» RECORD SET:
○ ○ ○ ○

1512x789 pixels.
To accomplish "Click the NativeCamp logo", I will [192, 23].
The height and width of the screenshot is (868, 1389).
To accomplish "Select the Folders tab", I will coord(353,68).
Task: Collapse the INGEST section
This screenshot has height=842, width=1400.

○ ○ ○ ○

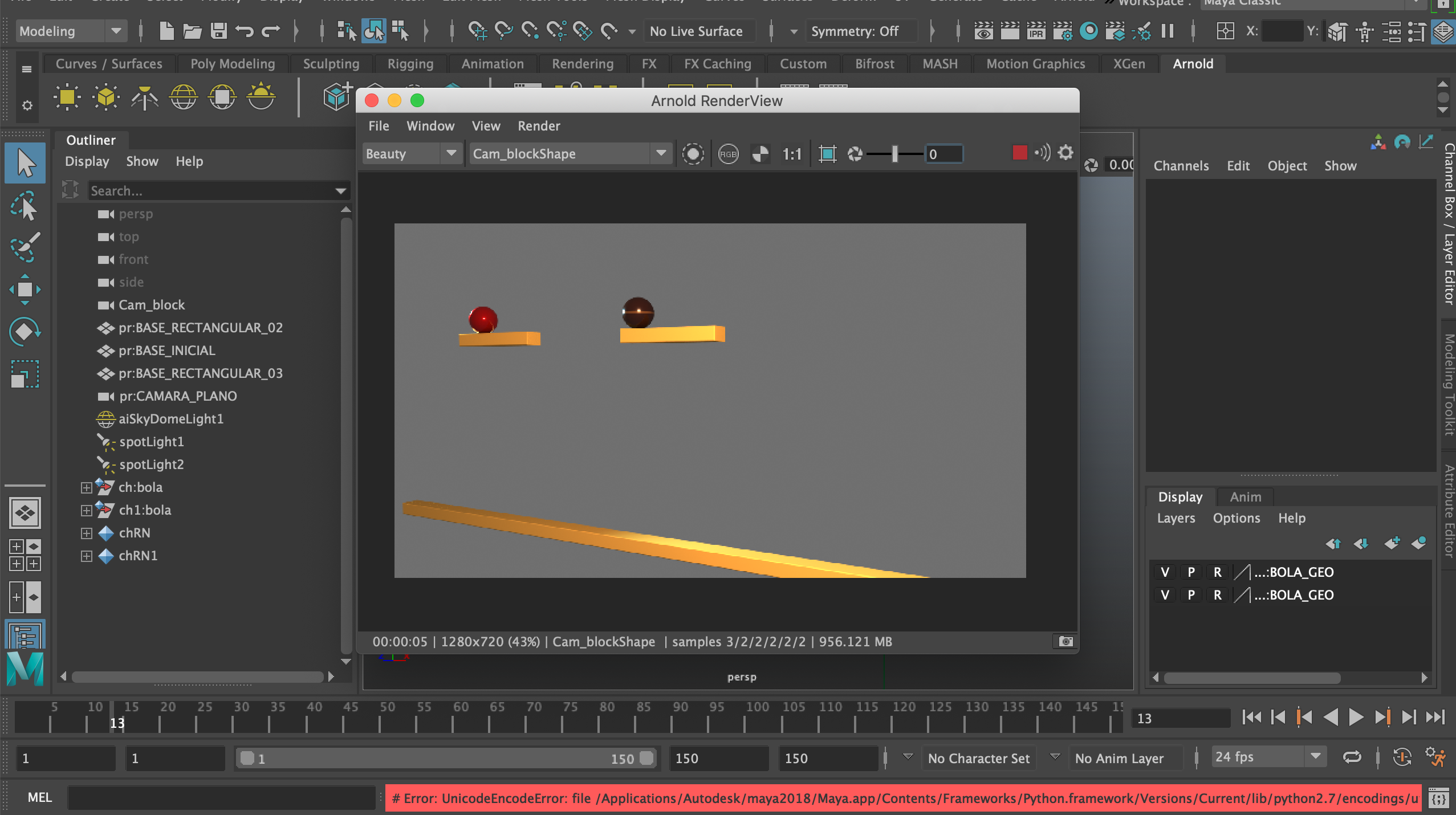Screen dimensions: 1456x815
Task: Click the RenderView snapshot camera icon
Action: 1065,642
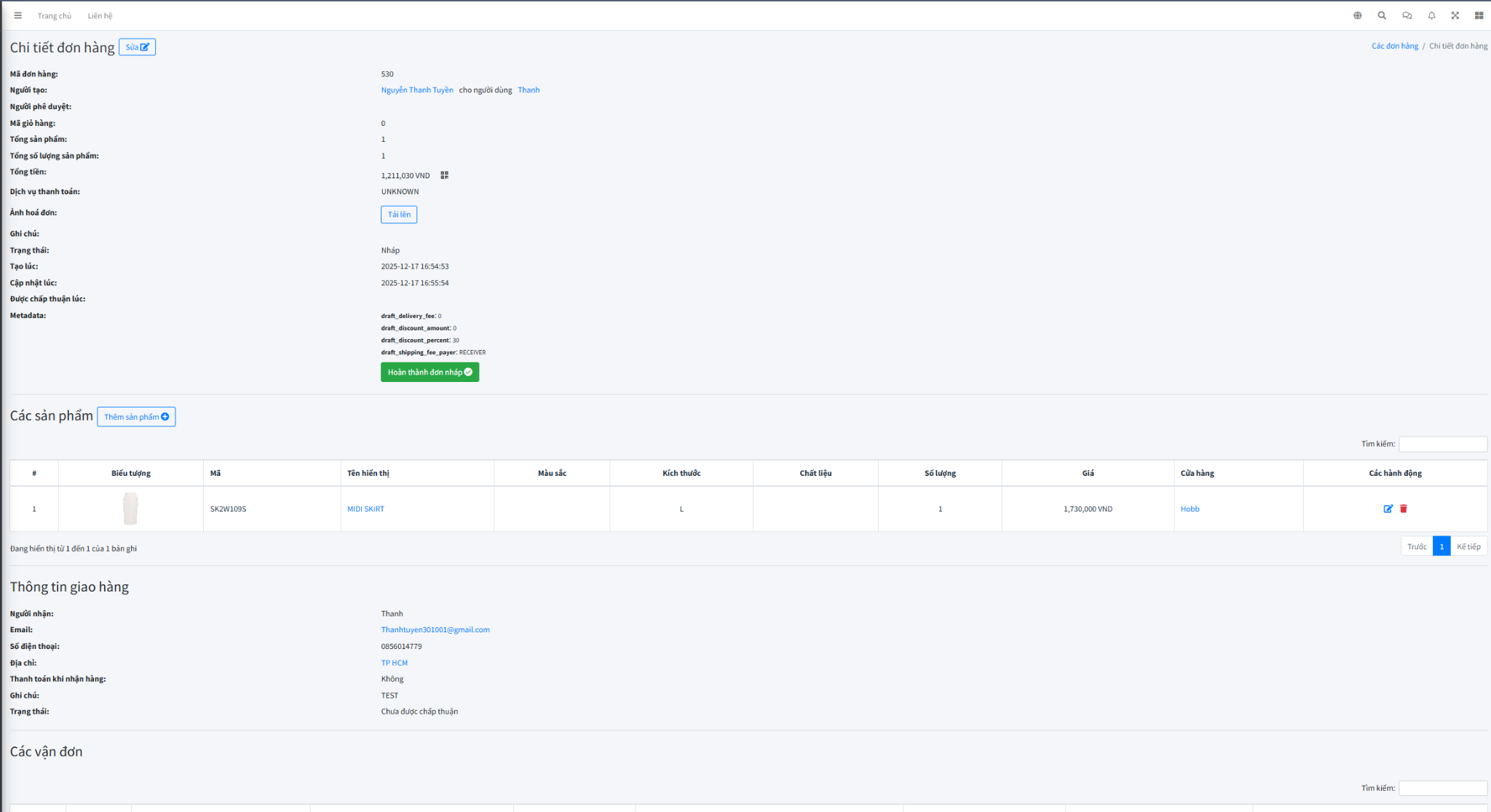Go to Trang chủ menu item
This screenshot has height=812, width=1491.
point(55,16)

○ ○ ○ ○

» GOAL OF THE EXERCISE:
The exercise is to copy out every line above that has the word "will" in it.

» YOUR SOLUTION:
To accomplish "Click the NativeCamp logo", I will [192, 23].
To accomplish "Select the Folders tab", I will coord(353,68).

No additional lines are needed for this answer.